== Available data
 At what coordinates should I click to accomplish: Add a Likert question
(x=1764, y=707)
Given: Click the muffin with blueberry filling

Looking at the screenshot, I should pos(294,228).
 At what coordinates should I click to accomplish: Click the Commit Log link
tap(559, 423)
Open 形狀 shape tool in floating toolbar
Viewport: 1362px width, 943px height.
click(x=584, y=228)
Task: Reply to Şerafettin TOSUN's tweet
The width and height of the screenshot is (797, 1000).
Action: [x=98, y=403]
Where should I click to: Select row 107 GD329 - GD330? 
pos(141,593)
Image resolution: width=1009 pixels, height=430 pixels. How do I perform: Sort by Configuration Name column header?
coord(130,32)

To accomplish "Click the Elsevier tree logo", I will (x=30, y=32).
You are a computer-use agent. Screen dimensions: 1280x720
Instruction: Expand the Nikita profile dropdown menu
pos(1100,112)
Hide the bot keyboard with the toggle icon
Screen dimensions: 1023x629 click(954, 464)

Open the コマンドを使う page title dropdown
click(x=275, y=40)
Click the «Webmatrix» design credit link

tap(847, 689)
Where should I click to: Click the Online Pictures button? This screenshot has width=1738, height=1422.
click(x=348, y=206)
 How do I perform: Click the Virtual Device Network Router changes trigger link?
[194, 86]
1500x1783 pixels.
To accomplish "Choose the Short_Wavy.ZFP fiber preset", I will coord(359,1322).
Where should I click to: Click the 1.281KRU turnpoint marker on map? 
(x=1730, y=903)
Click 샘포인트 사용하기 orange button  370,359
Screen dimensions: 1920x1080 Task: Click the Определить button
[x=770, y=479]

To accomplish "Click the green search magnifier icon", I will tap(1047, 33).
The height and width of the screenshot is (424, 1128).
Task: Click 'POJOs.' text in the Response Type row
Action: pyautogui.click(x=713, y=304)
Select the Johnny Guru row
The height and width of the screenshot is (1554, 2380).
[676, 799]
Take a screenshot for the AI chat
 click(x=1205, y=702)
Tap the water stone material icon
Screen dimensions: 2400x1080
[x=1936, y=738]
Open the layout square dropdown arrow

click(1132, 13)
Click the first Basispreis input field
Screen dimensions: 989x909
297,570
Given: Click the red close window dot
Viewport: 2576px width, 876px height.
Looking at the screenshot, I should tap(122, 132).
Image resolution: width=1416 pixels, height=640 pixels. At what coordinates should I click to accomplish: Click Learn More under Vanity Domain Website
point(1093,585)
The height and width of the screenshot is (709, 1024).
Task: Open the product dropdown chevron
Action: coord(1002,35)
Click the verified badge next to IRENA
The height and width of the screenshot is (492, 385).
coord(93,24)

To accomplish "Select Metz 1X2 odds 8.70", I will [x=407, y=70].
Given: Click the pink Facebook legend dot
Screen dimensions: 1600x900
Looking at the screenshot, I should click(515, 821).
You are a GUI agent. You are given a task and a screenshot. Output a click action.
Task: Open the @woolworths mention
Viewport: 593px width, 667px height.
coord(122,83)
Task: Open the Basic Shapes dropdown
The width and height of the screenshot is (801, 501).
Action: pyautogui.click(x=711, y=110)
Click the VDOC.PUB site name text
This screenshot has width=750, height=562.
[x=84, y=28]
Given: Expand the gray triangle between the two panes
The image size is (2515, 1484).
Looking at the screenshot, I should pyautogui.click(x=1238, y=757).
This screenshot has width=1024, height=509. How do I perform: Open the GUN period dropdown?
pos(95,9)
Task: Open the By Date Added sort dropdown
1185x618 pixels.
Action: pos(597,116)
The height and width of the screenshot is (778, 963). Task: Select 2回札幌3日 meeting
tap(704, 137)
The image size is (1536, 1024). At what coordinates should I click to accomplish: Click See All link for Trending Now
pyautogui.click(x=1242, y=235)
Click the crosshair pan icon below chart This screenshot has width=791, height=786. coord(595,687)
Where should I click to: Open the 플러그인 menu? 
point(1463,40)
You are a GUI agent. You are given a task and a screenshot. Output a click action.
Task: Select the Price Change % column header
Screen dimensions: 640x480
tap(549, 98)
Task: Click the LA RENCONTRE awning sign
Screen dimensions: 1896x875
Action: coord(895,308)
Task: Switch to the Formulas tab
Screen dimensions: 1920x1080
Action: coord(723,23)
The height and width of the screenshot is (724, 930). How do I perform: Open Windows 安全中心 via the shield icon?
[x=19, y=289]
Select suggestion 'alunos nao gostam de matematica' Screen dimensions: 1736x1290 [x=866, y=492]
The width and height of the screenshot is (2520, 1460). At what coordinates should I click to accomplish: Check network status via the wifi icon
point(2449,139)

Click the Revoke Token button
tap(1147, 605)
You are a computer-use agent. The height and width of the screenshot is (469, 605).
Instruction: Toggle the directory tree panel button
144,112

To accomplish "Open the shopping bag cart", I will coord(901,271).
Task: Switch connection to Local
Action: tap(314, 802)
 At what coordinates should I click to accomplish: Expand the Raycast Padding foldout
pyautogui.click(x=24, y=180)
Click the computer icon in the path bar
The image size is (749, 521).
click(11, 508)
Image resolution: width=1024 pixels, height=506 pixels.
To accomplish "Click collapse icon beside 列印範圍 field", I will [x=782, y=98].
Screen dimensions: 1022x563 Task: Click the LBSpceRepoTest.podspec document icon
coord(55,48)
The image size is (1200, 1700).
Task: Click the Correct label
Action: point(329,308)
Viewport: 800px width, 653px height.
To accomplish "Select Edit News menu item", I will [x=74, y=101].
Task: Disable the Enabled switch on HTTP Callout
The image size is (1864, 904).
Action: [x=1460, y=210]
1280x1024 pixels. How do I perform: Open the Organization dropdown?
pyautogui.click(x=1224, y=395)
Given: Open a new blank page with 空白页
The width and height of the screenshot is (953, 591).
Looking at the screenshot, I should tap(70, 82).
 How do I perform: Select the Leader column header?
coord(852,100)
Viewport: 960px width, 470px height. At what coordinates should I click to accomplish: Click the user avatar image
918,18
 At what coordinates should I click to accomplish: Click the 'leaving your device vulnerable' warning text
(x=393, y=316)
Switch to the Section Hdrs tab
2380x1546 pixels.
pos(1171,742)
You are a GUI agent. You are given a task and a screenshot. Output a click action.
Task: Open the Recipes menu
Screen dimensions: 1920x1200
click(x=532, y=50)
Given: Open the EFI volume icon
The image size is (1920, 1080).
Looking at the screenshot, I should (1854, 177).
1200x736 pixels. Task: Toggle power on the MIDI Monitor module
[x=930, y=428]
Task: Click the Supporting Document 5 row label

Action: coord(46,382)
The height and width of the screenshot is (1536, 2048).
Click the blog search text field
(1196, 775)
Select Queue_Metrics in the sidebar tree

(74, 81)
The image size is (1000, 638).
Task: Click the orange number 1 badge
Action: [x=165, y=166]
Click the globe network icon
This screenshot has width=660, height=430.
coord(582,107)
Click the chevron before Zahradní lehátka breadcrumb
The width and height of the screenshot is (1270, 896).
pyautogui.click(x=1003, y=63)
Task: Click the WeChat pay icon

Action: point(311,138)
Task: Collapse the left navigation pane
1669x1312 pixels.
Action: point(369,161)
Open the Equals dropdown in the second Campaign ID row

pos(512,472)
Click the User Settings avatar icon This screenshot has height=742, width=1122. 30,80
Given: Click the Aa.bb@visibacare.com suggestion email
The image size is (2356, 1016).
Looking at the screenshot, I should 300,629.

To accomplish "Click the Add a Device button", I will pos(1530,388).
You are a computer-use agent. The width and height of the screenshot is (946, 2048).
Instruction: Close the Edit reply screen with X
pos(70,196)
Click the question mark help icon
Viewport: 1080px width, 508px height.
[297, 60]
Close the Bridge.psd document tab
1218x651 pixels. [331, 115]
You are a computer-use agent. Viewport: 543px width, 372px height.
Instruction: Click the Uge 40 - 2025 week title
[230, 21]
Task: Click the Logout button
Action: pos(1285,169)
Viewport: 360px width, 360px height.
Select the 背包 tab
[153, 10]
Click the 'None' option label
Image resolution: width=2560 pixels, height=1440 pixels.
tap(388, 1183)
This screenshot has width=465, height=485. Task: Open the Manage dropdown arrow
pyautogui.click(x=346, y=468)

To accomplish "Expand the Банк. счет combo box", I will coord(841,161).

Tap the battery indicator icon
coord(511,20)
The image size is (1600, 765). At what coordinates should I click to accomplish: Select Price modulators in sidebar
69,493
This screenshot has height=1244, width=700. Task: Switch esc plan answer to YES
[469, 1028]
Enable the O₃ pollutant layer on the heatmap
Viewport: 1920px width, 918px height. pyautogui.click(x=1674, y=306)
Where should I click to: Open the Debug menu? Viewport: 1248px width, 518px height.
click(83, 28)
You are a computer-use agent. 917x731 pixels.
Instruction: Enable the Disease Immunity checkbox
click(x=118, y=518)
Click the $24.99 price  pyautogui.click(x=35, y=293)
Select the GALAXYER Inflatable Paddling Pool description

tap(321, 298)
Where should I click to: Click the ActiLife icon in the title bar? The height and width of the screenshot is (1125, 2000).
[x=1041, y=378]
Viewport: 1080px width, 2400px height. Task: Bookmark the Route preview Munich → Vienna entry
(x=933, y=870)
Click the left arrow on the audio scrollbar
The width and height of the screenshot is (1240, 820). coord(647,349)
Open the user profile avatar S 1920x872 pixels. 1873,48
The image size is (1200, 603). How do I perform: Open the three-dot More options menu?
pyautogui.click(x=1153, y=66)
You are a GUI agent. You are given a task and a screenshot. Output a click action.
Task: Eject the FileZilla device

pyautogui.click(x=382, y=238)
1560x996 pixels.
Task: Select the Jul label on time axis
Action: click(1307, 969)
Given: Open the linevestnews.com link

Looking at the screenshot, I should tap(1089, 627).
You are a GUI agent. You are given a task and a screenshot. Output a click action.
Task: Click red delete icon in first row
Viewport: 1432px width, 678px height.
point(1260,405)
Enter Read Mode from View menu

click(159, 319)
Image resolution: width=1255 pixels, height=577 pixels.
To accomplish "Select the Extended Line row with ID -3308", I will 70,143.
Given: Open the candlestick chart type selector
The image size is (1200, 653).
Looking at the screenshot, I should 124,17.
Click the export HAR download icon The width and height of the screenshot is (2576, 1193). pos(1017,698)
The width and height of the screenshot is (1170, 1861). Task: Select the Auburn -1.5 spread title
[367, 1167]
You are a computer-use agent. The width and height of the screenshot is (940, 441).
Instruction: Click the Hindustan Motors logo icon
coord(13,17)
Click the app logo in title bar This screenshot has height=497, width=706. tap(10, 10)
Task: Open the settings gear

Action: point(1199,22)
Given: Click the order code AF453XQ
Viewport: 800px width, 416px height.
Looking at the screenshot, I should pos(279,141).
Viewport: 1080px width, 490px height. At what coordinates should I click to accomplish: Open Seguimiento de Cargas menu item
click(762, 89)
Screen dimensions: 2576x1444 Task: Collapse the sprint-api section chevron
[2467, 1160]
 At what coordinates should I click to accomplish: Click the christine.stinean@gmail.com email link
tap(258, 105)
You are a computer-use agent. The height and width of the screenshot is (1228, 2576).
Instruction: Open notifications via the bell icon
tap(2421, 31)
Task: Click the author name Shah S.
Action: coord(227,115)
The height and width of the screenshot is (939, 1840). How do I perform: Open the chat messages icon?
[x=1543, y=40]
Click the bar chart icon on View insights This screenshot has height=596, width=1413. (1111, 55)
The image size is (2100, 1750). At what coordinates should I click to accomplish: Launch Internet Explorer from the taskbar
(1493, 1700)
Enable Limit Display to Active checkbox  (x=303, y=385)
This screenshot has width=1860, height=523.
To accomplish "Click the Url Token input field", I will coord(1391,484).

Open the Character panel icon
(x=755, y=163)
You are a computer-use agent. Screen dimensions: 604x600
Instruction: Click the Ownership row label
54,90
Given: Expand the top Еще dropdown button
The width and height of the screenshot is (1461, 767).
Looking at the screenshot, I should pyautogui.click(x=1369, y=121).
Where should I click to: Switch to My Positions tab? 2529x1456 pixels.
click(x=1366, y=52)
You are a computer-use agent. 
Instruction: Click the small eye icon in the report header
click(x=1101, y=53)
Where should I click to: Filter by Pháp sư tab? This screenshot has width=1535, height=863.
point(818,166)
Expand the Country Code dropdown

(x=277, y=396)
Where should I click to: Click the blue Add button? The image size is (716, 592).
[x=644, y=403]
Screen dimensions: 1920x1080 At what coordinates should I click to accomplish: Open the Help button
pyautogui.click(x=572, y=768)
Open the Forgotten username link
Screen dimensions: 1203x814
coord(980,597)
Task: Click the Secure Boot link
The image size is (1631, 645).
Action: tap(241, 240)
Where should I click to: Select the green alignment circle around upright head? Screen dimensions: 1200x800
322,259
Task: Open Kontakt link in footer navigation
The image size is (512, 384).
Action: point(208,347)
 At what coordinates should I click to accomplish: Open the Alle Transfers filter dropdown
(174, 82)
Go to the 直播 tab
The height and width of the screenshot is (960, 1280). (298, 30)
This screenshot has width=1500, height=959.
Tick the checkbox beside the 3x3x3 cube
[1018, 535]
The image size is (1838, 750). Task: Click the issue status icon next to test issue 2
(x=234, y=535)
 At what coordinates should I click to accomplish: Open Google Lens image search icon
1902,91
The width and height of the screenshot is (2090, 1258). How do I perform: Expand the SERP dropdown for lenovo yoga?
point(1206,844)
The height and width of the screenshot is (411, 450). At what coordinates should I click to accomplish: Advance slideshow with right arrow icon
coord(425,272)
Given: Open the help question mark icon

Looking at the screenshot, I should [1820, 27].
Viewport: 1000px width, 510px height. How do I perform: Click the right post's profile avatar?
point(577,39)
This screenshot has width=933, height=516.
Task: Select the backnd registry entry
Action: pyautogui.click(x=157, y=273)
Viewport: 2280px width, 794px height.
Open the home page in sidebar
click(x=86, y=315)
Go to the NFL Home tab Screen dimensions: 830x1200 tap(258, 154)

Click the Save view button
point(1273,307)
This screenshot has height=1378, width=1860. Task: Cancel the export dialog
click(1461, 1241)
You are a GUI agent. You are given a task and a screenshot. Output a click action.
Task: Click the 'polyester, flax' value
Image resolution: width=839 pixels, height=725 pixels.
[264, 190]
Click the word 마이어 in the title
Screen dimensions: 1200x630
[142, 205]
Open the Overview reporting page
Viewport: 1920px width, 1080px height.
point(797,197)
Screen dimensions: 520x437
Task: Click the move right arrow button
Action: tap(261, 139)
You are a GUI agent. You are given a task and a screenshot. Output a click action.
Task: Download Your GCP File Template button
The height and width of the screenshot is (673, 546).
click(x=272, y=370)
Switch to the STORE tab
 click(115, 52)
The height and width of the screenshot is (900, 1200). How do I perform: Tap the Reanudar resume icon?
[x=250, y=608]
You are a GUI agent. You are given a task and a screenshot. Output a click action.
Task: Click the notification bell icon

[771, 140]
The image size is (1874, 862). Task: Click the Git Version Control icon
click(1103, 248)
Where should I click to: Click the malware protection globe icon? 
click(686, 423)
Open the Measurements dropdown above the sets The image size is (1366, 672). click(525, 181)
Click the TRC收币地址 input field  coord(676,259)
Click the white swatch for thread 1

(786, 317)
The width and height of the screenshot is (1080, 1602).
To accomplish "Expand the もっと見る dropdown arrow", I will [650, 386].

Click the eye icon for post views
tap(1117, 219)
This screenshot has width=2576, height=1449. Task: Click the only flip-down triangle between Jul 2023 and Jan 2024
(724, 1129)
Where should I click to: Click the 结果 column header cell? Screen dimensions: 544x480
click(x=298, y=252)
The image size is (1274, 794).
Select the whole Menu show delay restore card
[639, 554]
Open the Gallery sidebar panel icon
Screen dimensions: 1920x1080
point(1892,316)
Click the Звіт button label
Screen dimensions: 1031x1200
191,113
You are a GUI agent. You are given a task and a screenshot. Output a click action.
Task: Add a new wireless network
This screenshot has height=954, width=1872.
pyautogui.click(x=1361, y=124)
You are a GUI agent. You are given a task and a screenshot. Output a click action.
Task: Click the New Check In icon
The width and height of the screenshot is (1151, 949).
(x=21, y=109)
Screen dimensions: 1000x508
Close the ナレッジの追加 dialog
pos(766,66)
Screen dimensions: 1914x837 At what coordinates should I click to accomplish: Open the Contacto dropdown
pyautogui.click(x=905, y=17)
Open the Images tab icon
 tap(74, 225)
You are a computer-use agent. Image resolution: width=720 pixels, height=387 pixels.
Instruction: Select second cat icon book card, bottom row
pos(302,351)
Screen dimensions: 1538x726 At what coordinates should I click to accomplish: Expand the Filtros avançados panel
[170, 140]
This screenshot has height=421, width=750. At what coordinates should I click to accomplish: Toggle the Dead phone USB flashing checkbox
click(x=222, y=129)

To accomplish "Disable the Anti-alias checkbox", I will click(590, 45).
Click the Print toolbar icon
====
- _Exercise_: Reproduce the records from the line containing "Viewport: 1080px width, 2400px" up to and including the line containing "Action: click(1307, 969)", swapping "scrollbar" for "slider" and changing nothing else.

- _Reply_:
Viewport: 1080px width, 2400px height. Task: Bookmark the Route preview Munich → Vienna entry
(x=933, y=870)
Click the left arrow on the audio slider
The width and height of the screenshot is (1240, 820). coord(647,349)
Open the user profile avatar S 1920x872 pixels. 1873,48
The image size is (1200, 603). How do I perform: Open the three-dot More options menu?
pyautogui.click(x=1153, y=66)
You are a GUI agent. You are given a task and a screenshot. Output a click action.
Task: Eject the FileZilla device

pyautogui.click(x=382, y=238)
1560x996 pixels.
Task: Select the Jul label on time axis
Action: click(1307, 969)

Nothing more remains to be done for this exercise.